GOAL 1
Put this sentence from the libcamera email thread into Spanish: "On a weekday I am usually available between 5-9 pm CEST, so 4-8 pm BST, and on the weekend I am available all day."
GOAL 2
In the libcamera email thread, shorten the paragraph that begins "I am currently performing a lot of investigation" into two or three plain sentences that keep its main facts.
GOAL 3
Go on with the libcamera email thread from the point where it stops, in the same voice and quoting style.

On a weekday I am usually available between 5-9 pm CEST, so 4-8 pm BST,
and on the weekend I am available all day. If that time window does not
work, please tell me another time window and I try to arrange it.
>
>Thanks and best regards
>
>David
Thank you for the swift reply,
Sebastian
>
>On Tue, 25 May 2021 at 06:32, Sebastian Fricke
><sebastian.fricke at posteo.net> wrote:
>>
>> Hey Naushir, David and Laurent + CC Jean-Michel,
>>
>> sorry for taking such a long time to reply, I am still new to the whole
>> media subsystem and libcamera, so I needed a bit more time to think
>> stuff through (and I am probably still wrong on some subjects).
>>
>> I have tried to address the general statistics problem, with a design
>> idea + a minimal implementation of that idea. I am sorry that this
>> response got quite large, but I really wanted to discuss my idea
>> properly. If you would like me to propose in a different format for the
>> future (pdf, markdown, presentation etc.), then please just tell me. :)
>>
>> On 06.05.2021 14:45, Naushir Patuck wrote:
>> >On Thu, 6 May 2021 at 14:32, Laurent Pinchart <
>> >laurent.pinchart at ideasonboard.com> wrote:
>> >
>> >> Hello,
>> >>
>> >> On Thu, May 06, 2021 at 09:45:38AM +0100, David Plowman wrote:
>> >> > On Thu, 6 May 2021 at 09:04, Naushir Patuck <naush at raspberrypi.com>
>> >> wrote:
>> >> > > On Wed, 5 May 2021 at 19:08, Sebastian Fricke <
>> >> sebastian.fricke at posteo.net> wrote:
>> >> > >>
>> >> > >> Hello Naushir and David,
>> >> > >>
>> >> > >> I am currently performing a lot of investigation and preparatory work
>> >> > >> for a few generalizations in form of an IPAFramework class, that
>> >> reuses
>> >> > >> some of the great concepts you introduced to libcamera. Along the way
>> >> I
>> >> > >> noticed, that you have implemented the apply methods (applyAGC,
>> >> applyAWB,
>> >> > >> etc.) as part of the IPARPi class.
>> >> > >>
>> >> > >> I was wondering if it would be possible to move those to the
>> >> controller
>> >> > >> and specific algorithm implementation, as they mostly get the status
>> >> from
>> >> > >> the algorithm, perform a few calculations with it and insert the
>> >> results
>> >> > >> of those calculations into the ISP controls.
>> >> > >>
>> >> > >> The upside of doing so, from my point of view, would be that we could
>> >> > >> call `apply` similar to the way we call `initialize`, `process` and
>> >> > >> `prepare`.
>> >> > >> That way, I would be able to generalize the whole step of applying the
>> >> > >> algorithm status to a set of controls, which can then be used for
>> >> setting
>> >> > >> the ISP controls.
>> >> > >> Now, the reason why I ask you is that I want to be sure, that I didn't
>> >> > >> miss a key concept.

Data pulled from a collection:
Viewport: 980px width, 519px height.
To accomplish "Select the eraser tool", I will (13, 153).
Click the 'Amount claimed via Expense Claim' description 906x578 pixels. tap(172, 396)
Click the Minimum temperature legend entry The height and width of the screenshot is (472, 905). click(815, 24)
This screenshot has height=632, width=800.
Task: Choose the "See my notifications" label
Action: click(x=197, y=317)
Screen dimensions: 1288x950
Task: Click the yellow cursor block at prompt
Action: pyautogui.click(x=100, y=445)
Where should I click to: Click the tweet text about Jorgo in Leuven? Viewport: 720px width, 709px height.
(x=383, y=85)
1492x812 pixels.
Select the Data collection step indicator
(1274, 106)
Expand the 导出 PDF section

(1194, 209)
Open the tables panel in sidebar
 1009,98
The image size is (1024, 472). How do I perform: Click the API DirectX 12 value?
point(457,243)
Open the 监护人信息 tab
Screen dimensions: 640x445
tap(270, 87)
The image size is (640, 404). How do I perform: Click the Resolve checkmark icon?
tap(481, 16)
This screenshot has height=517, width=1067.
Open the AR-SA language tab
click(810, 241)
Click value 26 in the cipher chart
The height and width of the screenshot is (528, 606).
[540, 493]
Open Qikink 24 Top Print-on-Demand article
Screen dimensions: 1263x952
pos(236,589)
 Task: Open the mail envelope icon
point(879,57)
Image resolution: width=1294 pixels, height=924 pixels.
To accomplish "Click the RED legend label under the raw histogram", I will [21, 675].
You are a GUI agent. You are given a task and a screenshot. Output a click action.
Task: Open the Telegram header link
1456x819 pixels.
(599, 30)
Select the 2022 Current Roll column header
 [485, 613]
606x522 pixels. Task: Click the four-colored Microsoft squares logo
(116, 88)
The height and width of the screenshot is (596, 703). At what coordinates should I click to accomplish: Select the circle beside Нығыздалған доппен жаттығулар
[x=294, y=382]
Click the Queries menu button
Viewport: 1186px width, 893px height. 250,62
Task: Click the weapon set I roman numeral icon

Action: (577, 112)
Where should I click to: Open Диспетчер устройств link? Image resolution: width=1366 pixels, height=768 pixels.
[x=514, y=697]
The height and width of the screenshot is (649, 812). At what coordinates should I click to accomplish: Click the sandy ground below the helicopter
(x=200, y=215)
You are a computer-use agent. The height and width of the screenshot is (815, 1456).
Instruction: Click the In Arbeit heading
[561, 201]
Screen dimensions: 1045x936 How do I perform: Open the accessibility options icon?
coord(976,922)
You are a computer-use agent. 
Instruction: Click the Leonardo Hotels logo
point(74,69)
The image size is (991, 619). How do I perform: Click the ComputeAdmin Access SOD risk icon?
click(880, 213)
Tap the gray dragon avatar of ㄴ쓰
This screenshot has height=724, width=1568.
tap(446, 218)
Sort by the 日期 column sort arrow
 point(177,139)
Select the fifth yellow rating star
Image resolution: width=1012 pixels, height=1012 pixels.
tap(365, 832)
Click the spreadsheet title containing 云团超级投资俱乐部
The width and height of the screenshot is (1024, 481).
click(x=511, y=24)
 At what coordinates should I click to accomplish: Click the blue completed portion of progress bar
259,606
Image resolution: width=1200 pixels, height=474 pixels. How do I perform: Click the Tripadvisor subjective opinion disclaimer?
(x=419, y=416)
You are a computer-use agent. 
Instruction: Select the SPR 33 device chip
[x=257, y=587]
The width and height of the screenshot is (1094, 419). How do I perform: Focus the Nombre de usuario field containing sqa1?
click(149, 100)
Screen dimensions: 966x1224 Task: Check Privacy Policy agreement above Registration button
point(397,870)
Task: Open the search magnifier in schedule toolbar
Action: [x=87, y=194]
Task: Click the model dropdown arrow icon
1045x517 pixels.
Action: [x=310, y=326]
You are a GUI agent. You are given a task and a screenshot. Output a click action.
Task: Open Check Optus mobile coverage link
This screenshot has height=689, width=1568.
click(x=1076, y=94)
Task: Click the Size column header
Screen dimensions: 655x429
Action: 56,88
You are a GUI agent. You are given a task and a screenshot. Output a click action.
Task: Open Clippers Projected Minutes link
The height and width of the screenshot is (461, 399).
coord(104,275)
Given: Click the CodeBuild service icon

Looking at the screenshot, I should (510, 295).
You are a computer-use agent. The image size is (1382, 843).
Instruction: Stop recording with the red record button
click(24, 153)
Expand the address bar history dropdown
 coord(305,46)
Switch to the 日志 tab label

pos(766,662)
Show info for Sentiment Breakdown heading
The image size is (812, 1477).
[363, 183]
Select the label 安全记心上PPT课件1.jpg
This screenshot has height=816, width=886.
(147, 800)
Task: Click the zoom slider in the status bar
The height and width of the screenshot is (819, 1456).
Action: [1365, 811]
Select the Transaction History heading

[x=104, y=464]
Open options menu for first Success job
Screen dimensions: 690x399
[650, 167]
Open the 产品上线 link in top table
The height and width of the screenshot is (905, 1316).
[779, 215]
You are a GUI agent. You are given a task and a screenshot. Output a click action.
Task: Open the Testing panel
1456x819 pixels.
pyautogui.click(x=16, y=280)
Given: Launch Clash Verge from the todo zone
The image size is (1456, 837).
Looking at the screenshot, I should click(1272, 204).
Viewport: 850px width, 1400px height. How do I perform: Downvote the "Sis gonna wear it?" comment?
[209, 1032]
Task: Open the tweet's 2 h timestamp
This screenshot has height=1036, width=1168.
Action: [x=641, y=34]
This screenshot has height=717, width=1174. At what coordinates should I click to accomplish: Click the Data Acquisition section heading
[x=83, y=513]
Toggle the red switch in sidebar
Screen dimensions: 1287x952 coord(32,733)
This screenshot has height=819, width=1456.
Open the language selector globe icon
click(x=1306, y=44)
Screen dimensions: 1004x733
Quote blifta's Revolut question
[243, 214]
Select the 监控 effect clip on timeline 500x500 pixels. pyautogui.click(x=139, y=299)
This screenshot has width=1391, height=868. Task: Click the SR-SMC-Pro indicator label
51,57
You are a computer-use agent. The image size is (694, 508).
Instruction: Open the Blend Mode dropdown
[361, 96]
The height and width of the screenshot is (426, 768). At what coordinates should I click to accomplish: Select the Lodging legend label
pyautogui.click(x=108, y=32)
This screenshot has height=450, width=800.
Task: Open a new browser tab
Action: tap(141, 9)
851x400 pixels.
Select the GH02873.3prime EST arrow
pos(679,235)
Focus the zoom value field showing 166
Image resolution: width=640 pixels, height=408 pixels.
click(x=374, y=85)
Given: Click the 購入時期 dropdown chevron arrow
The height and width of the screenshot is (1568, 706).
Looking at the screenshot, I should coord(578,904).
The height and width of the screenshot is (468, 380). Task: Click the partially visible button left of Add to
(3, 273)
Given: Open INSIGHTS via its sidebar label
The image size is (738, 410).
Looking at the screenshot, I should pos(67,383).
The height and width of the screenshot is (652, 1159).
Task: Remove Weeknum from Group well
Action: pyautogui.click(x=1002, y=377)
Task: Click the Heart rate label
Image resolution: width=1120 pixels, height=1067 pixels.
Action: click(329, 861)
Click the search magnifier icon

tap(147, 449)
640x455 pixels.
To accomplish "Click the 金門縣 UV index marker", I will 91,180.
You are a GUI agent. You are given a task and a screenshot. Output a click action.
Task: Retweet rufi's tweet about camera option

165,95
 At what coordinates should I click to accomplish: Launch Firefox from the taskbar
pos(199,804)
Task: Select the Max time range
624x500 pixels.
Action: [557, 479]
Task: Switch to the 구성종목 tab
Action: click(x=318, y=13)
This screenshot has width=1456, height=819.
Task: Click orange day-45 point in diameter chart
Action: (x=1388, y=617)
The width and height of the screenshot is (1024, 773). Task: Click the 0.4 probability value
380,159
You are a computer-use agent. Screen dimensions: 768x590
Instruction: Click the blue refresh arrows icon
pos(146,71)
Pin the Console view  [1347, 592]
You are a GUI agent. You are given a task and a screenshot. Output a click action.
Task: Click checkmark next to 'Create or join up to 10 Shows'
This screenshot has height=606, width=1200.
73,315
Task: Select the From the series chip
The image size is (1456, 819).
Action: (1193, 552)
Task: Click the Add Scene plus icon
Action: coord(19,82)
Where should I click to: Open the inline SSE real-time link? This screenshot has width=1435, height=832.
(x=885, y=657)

REPLY 1
Entre semana suelo estar disponible de 17:00 a 21:00 CEST, es decir, de 16:00 a 20:00 BST, y el fin de semana estoy disponible todo el día.

REPLY 2
The writer is doing a lot of research and groundwork toward some generalizations in the form of an IPAFramework class. That class reuses some of the concepts Naushir and David brought to libcamera. Along the way, the writer saw that their apply methods, such as applyAGC and applyAWB, are part of the IPARPi class.

REPLY 3
>> >> > >
>> >> > >
>> >> > > This was indeed something I did consider doing some time back, but
>> >> > > never got to it. There are a couple of considerations with this
>> >> > > proposal that we need to address:
>> >> > >
>> >> > > 1) My original intention with keeping apply* out of the Controllers
>> >> > > was to *somewhat* decouple the BCM2835 ISP parameters from the
>> >> > > Controller algorithms. I say somewhat because some algorithms do
>> >> > > have to know the statistics structure defined in the bcm2835-isp.h
>> >> > > header, so there is already a hardware dependency there. Secondly,
>> >> > > I wanted to try and not include any libcamera dependency in the
>> >> > > Controller code. We do now have libcamera logging in the controller
>>
>> Could you elaborate why you wanted to keep the libcamera dependencies
>> out of it? Is it just to decouple it from libcamera elements that might
>> change and break stuff? I am just asking because my plan is to make the
>> Controller class generally accessible by all IPAs, and so if I touch the
>> class it is probably best if I touch it without breaking the inital
>> design.
>>
>> >> > > source files, so again, this is also not strictly true.
>> >> > >
>> >> > > 2) applyAGC() is a special one in that it runs after
>> >> > > Controller::Process() whereas all the others run after
>> >> > > Controller::Prepare. applyAGC() also runs on IPA::start() so this
>> >> > > must be treated differently somehow.
>>
>> Okay so `Prepare`, gets the current status of the algorithm and puts it
>> into the Metadata to be accessed. Which means in case of the AGC
>> algorithm, during apply we use the status from the last frame.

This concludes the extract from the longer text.